さて、では、仮に沖縄電力の値上げ申請の前提価格から、実際に沖縄電力が23年度に購入する石炭価格が半値となった場合、業績に与えるインパクトはどの程度でしょうか?
収支不足額は▲622億円
燃料費+他社購入電力料=1,400億円
燃料費部分は1,400億円になりますので、もしこれが半値になるとすると、+700億円の収支改善になります。
終始不足額は▲622億円ですので、ここに+700億円をプラスすると、+数十億円の黒字になるのではないか、という見通しがたちます。

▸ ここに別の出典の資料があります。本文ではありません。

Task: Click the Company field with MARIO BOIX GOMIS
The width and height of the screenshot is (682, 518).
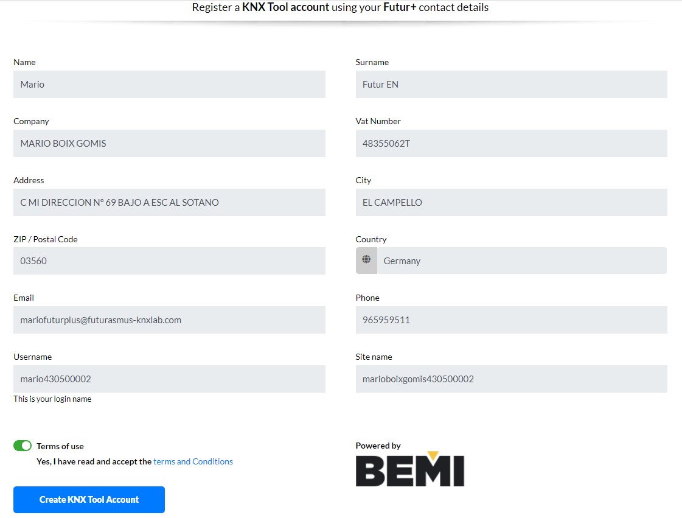Action: [x=169, y=144]
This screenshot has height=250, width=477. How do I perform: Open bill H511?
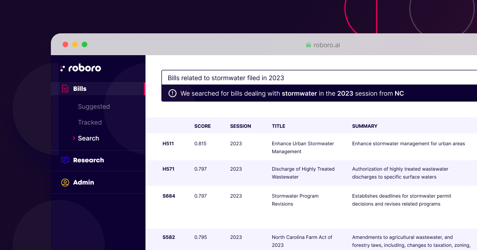[168, 144]
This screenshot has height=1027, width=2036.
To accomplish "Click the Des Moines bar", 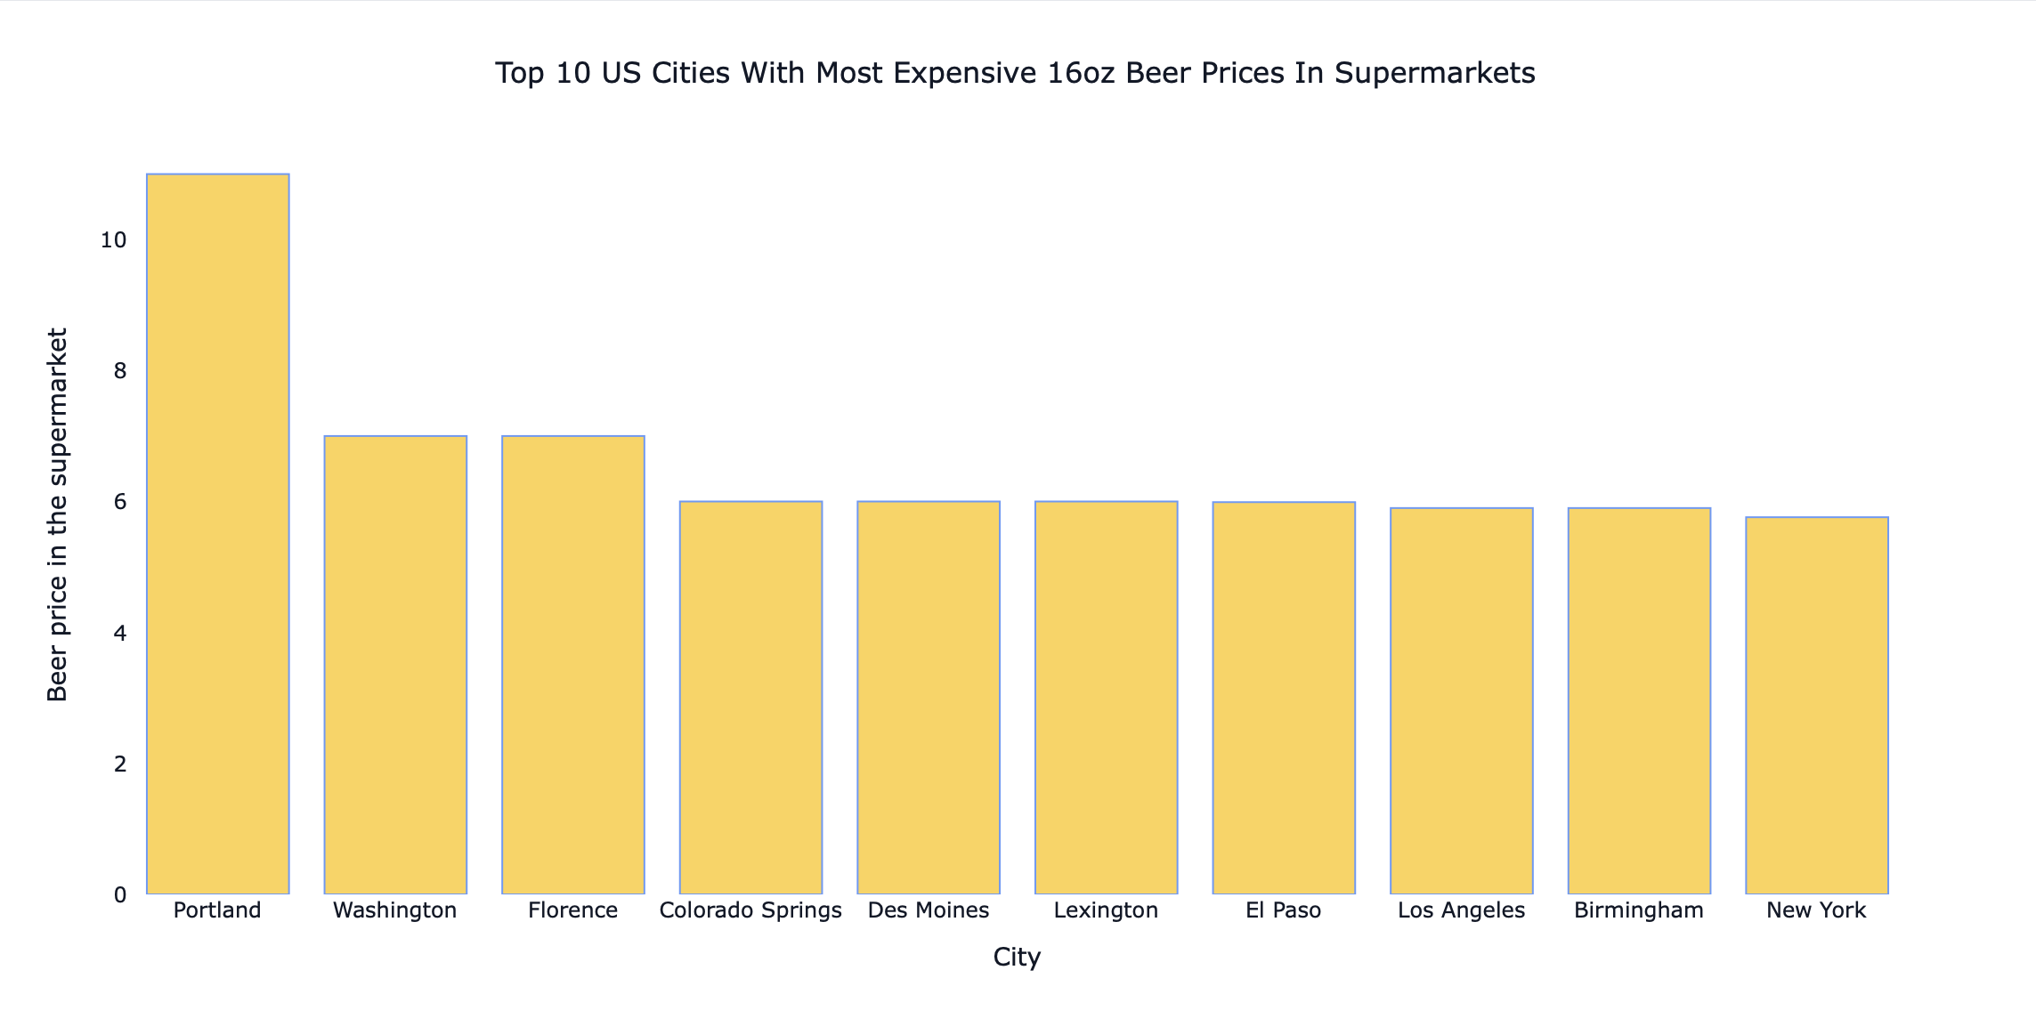I will tap(929, 698).
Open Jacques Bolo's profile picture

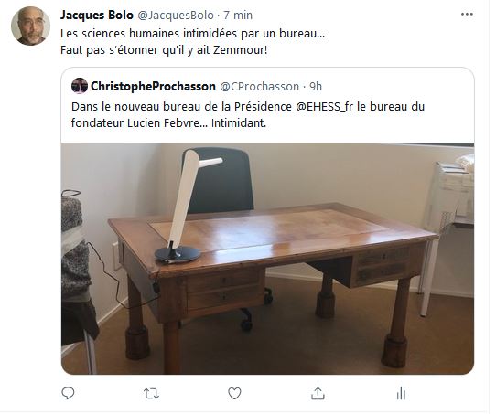[30, 26]
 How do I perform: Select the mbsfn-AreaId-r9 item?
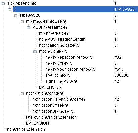tap(54, 33)
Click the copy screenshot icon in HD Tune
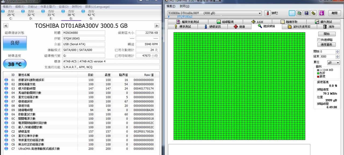 299,13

これを踏まえて、本日発表された業績予測を見てみましょう。
来期は、+40億円の黒字、となってますね。
上記の見通しと一致しています。
念のため、業績見通しの前提条件も確認しておきましょう。
石炭価格の前提(但、沖縄電力の購入CIF価格)は217USD/tとなっています。
※こちらはCIF価格ですので、先ほど引用している石炭価格(FOB価格)よりは輸送費等が乗っかるためやや高くなります。

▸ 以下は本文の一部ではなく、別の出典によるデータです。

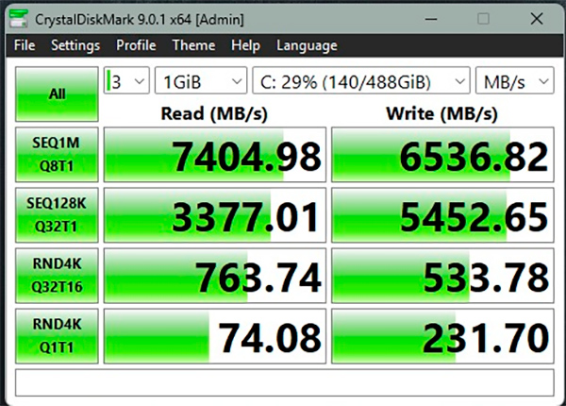Click the 6536.82 write result cell

[441, 154]
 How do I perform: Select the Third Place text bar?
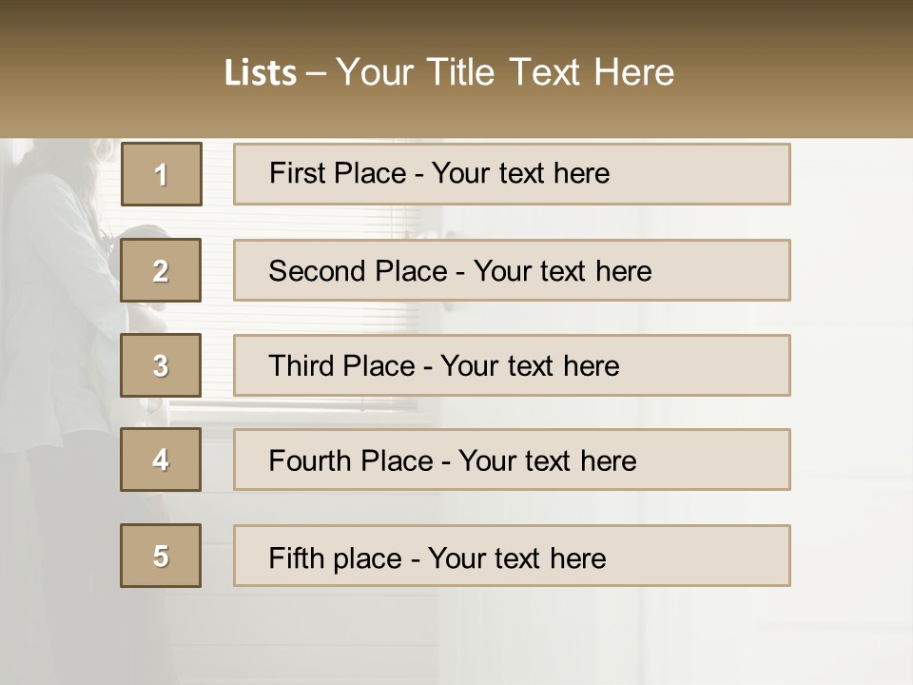tap(512, 365)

最後に、これまでの石炭価格の推移と、沖縄電力の石炭購入価格(22年度、23年度見込み)を可視化してみます。
どうでしょうか。
22年度に比べて、半値程度(約60%)の石炭価格を見込んでいますね。
値上げ申請で漸く黒字化の光が見えてきた沖縄電力ですが、23年度の業績は、今後の石炭価格次第です。
ここ最近足踏みしている石炭価格が今後どうなるのか、目が離せない状況です。